2014-05-26

why are catalogs cut at 5 sigma or harder?

Many years ago I wrote a paper with Turner that is totally wrong in its language but not totally wrong in its gist; it argues that maximum-likelihood flux estimates for faint stars tend to be over-estimates, for the same reason that maximum-likelihood parallax-based distances tend to be under-estimates (look up Lutz-Kelker if you want to know more). My old paper uses terrible language to ask and answer the question. I won't even link to it, it is so embarrassing!

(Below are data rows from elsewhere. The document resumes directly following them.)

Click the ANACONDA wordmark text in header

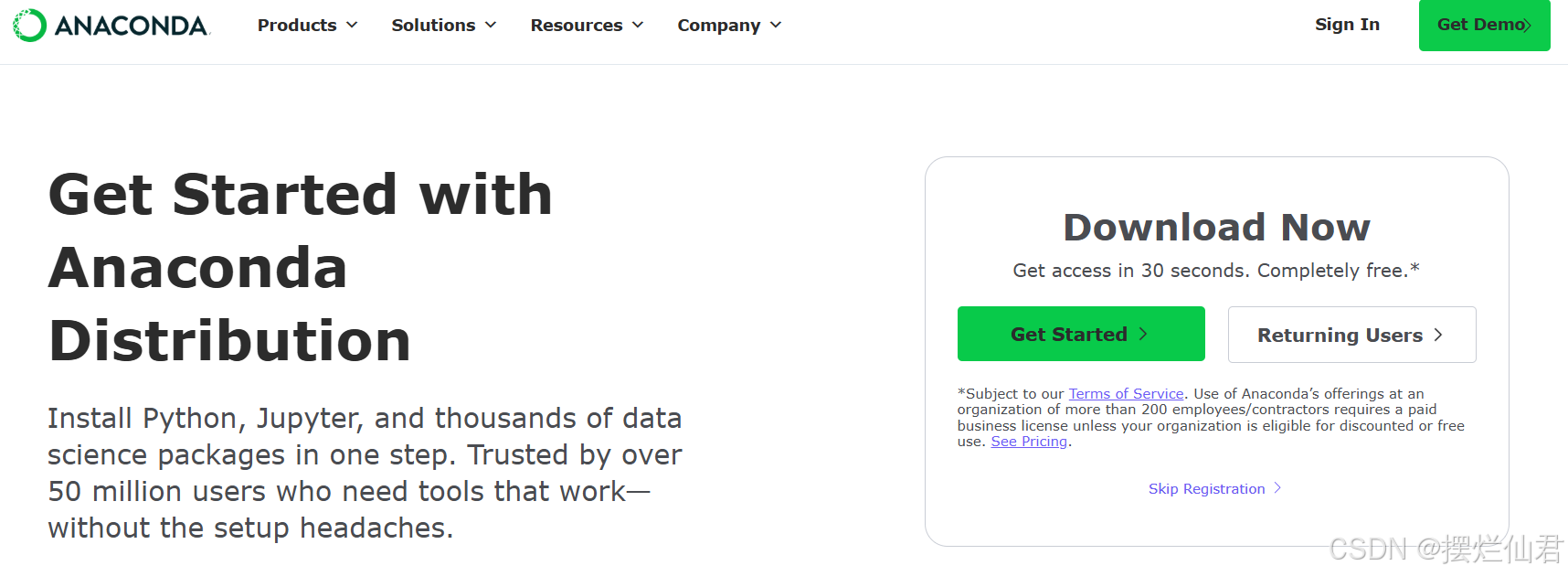132,26
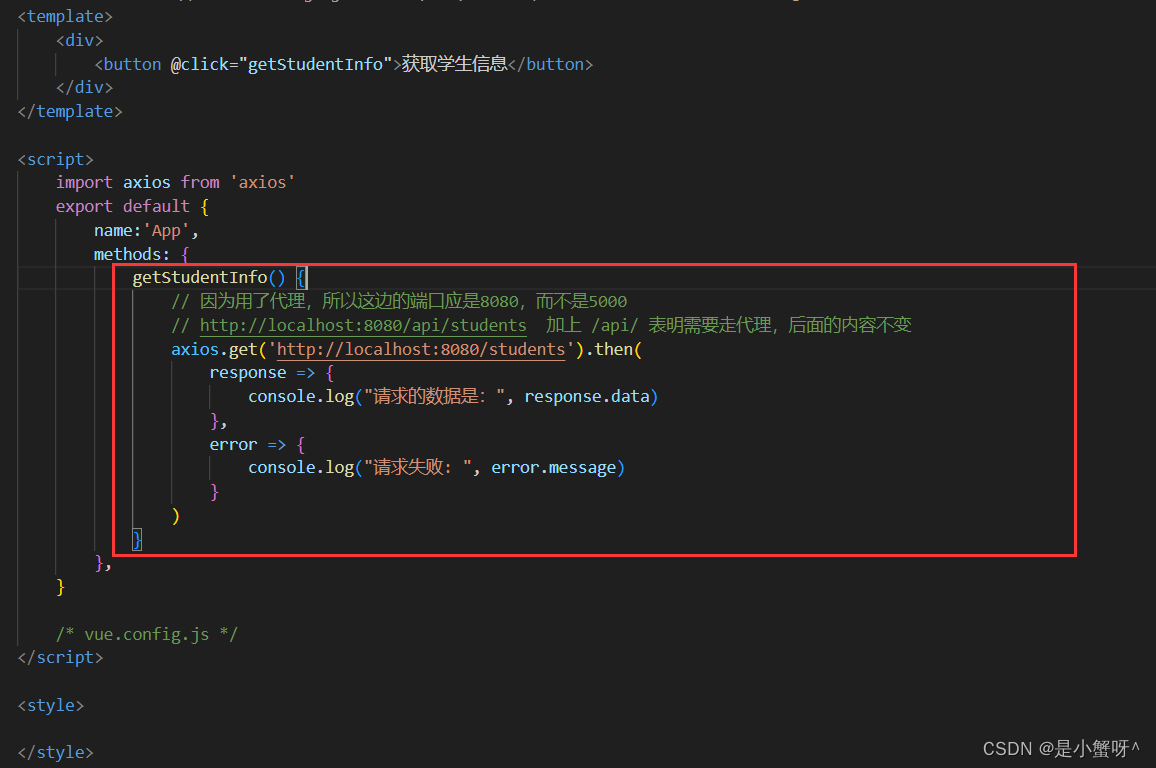Click the CSDN @是小蟹呀^ watermark text
Image resolution: width=1156 pixels, height=768 pixels.
click(1062, 748)
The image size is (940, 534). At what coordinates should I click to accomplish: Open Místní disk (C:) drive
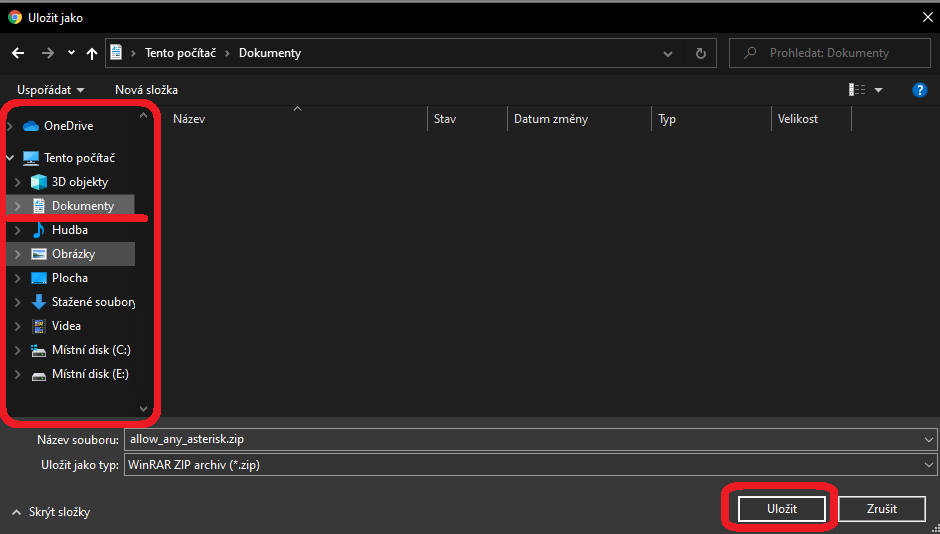(x=91, y=350)
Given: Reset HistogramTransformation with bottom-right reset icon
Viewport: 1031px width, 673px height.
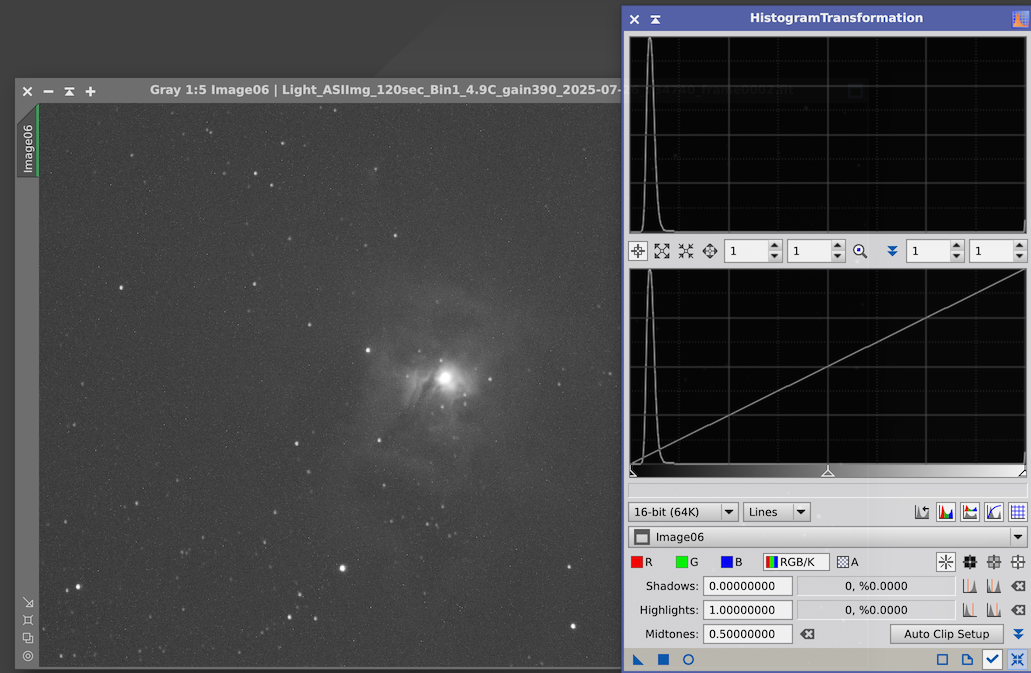Looking at the screenshot, I should tap(1017, 660).
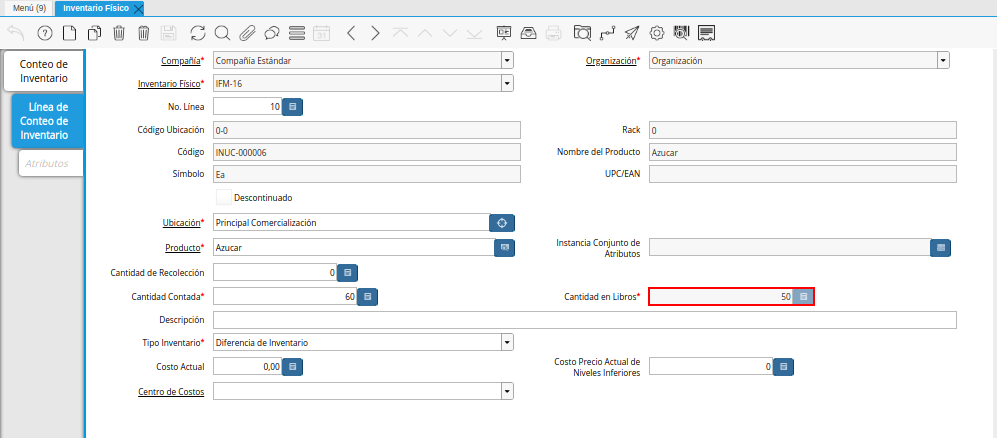Toggle the Descontinuado checkbox

[224, 198]
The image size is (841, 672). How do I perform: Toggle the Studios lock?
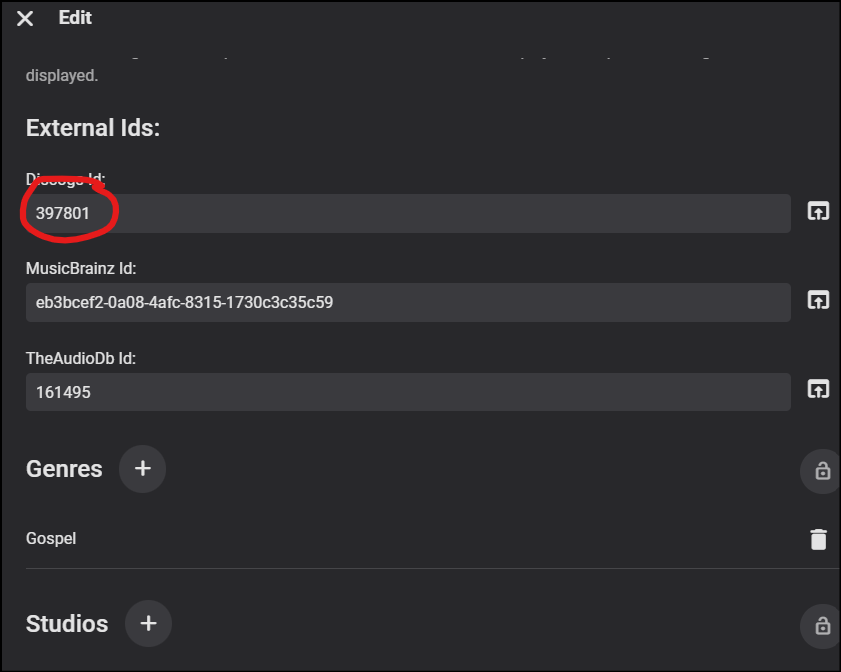(x=822, y=626)
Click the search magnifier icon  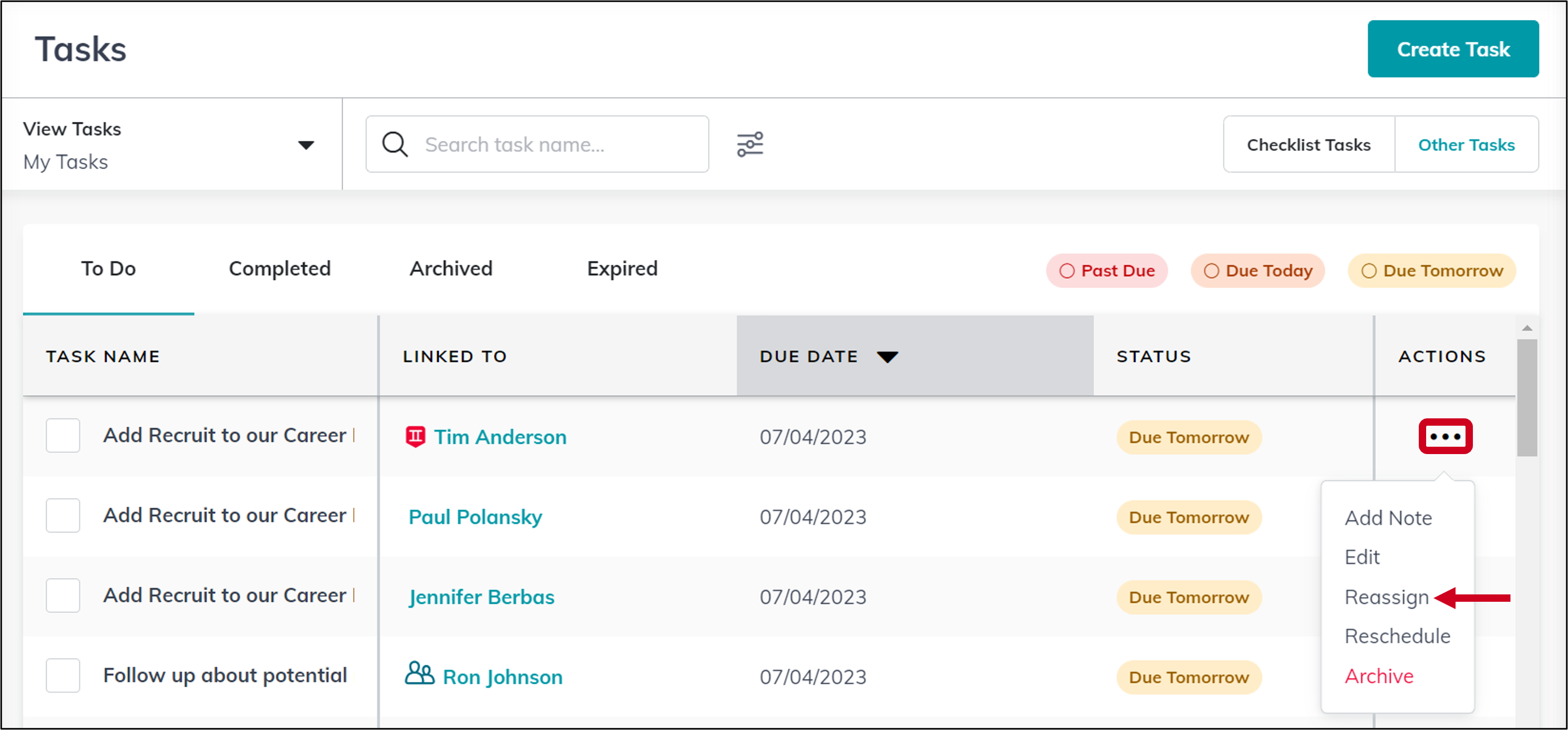point(395,143)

This weekend, Rix sent me a note on a substantially similar point. He asks (paraphrasing): When you detect a source at N sigma (in a likelihood sense), what are the posterior betting odds that you are qualitatively wrong about the existence, position, or flux of that source? The answer is a bit surprising: Even at four sigma, most sources have a large posterior probability of non-existence. The reason is partly that there are far more faint sources than bright, and also (in many cases) most of the sky is empty of (conceivably detectable) sources. So your priors are not uninformative on these points. We went back and forth today on language and explication. I am trying to argue that we should write an arXiv-only note about it all this summer.

1 comment:

  1. What you really want is a summary of the posterior distribution over catalogs because samples are usually going to be too big to handle. Something like the "expected true scene" map from our paper should suffice, and you could also make one that wasn't weighted by flux, so you could get the posterior expected number of objects in any aperture that you care about.